• Written exercise: According to the notebook below on classifying duplicate question pairs, which argument must be passed when creating the Text field?

• Source:
### Question Pairs
In this notebook we are going to learn how we can classify wether questions are dulicates/simmilar or not using the dataset downloaded from [Kaggle](https://www.kaggle.com/quora/question-pairs-dataset).

 As usual I'm going to uzip the file and upload it to my google drive so that it can be easly loaded here in google colab.

### Imports


In [1]:
import time, os, torch, random, math

from prettytable import PrettyTable
import numpy as np
from matplotlib import pyplot as plt
import pandas as pd

import torch, os, random
from torch import nn
import torch.nn.functional as F

torch.__version__

'1.9.0+cu102'

### SEEDS

In [2]:
SEED = 42

np.random.seed(SEED)
random.seed(SEED)
torch.manual_seed(SEED)
torch.cuda.manual_seed(SEED)
torch.backends.cudnn.deteministic = True

### Device

In [3]:
device = torch.device('cuda' if torch.cuda.is_available() else 'cpu')
device

device(type='cuda')

### Mounting the google drive

In [4]:
from google.colab import drive
drive.mount('/content/drive')

Drive already mounted at /content/drive; to attempt to forcibly remount, call drive.mount("/content/drive", force_remount=True).


### Paths to data

In [5]:
base_path = '/content/drive/MyDrive/NLP Data/duplicates-questions'
train_path = 'train.csv'
val_path = 'val.csv'
test_path = 'test.csv'

os.path.exists(base_path)

True

### Data Loading
This is a binary classification task where we are going to predict weather questions are duplicates or not. We are going to have 2 inputs which is two differant questions that will map to one label, is_duplicate(1) or is_not_duplicate (0). We are going to create the fields of our data. We are going to use [this notebook](https://github.com/CrispenGari/pytorch-python/blob/main/09_TorchText/02_Sentiment_Analyisis_Series/02_Updated_Sentiment_Analysis.ipynb) together with [this](https://github.com/CrispenGari/nlp-pytorch/blob/main/04_Questions_Cassification/01_Questions_Classification.ipynb) as our guieds for this task.

### What do we have?
We are having three `csv` files for each set whih makes it easy to create the dataset for this task.

Since we are going to use the `packed_padded_sequence` for this classification task, during our Text field creation we need to pass `include_lengths=True`. And also since this is a binary classificatio task we are going to create a label field with a float data type. This is what i did in [this](https://github.com/CrispenGari/pytorch-python/blob/main/09_TorchText/02_Sentiment_Analyisis_Series/02_Updated_Sentiment_Analysis.ipynb) notebook.

In [6]:
from torchtext.legacy import data

### Fields

In [7]:
TEXT = data.Field(
      tokenize = 'spacy',
      tokenizer_language = 'en_core_web_sm',
      include_lengths=True
    )

• Given information:
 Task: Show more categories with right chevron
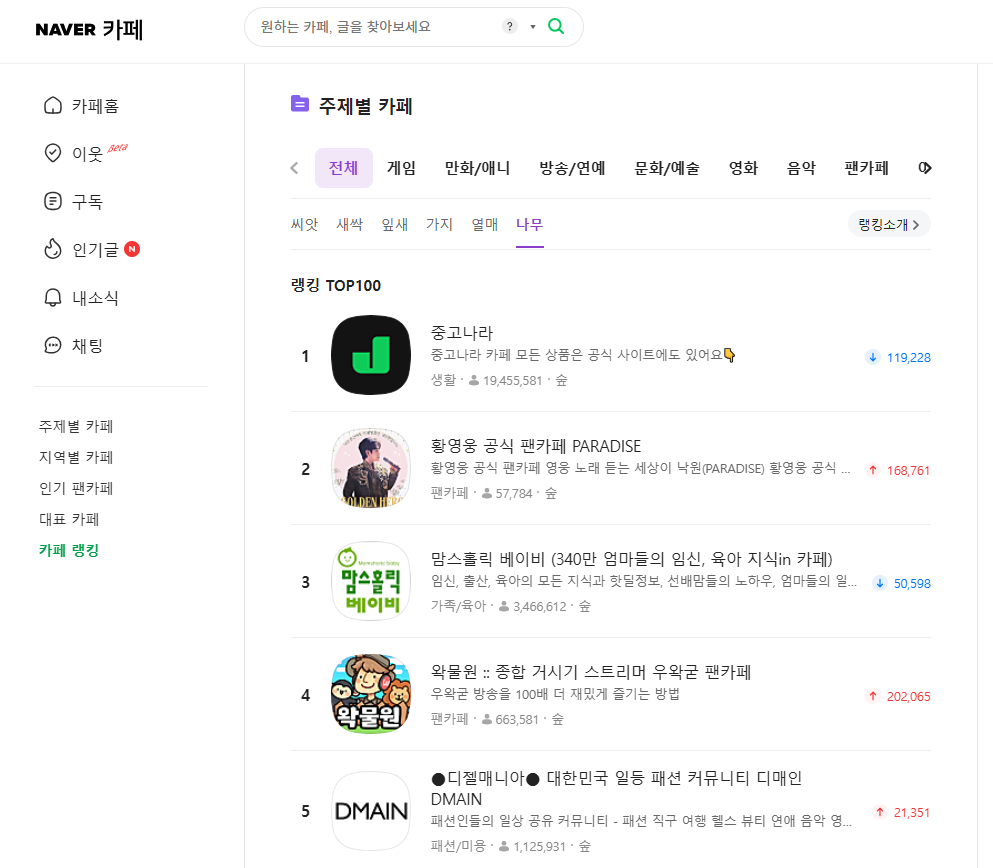[925, 168]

• Answer in full: `include_lengths=True`